Return the lines below verbatim, starting at the line containing "Given: Click the R rename sequence icon" and ending at the line containing "point(8,84)", with both of those lines included.

========

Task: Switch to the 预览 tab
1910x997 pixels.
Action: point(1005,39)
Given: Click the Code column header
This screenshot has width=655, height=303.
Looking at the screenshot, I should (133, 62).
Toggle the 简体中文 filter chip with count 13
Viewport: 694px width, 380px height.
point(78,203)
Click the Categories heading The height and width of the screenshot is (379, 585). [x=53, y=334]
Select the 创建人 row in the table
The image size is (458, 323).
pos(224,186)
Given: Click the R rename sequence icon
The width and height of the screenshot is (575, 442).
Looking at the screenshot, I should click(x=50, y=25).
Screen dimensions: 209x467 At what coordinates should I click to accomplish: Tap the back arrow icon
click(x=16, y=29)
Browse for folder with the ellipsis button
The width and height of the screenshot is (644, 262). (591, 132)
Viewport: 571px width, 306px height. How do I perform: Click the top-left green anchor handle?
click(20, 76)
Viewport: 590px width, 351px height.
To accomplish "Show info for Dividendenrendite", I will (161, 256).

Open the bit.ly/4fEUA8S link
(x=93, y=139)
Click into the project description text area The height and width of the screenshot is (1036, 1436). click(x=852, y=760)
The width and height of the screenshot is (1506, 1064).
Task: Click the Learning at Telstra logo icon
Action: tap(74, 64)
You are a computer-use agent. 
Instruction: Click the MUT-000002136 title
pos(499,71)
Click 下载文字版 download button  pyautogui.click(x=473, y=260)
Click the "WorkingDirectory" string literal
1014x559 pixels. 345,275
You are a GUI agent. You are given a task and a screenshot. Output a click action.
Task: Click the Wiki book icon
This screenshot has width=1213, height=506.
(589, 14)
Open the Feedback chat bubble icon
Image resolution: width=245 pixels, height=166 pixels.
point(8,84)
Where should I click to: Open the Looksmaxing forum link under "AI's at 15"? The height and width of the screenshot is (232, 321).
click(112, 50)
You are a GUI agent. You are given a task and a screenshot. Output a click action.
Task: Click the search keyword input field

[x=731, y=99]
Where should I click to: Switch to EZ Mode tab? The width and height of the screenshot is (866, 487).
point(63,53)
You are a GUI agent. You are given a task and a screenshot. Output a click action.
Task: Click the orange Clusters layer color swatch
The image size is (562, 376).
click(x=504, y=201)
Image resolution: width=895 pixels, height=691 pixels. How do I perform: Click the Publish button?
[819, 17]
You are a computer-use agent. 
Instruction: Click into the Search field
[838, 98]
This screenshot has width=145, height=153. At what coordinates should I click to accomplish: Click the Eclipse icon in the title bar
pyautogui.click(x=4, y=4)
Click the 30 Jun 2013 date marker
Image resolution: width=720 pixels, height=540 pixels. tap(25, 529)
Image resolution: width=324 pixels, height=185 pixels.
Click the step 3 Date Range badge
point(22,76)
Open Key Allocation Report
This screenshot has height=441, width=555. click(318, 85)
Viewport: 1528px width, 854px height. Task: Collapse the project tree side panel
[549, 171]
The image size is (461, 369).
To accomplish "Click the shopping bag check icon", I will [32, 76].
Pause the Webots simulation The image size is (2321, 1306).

========

### [Response to this task]
Given: Click the R rename sequence icon
The width and height of the screenshot is (575, 442).
Looking at the screenshot, I should click(x=50, y=25).
Screen dimensions: 209x467 At what coordinates should I click to accomplish: Tap the back arrow icon
click(x=16, y=29)
Browse for folder with the ellipsis button
The width and height of the screenshot is (644, 262). (591, 132)
Viewport: 571px width, 306px height. How do I perform: Click the top-left green anchor handle?
click(20, 76)
Viewport: 590px width, 351px height.
To accomplish "Show info for Dividendenrendite", I will (161, 256).

Open the bit.ly/4fEUA8S link
(x=93, y=139)
Click into the project description text area The height and width of the screenshot is (1036, 1436). click(x=852, y=760)
The width and height of the screenshot is (1506, 1064).
Task: Click the Learning at Telstra logo icon
Action: tap(74, 64)
You are a computer-use agent. 
Instruction: Click the MUT-000002136 title
pos(499,71)
Click 下载文字版 download button  pyautogui.click(x=473, y=260)
Click the "WorkingDirectory" string literal
1014x559 pixels. 345,275
You are a GUI agent. You are given a task and a screenshot. Output a click action.
Task: Click the Wiki book icon
This screenshot has width=1213, height=506.
(589, 14)
Open the Feedback chat bubble icon
Image resolution: width=245 pixels, height=166 pixels.
point(8,84)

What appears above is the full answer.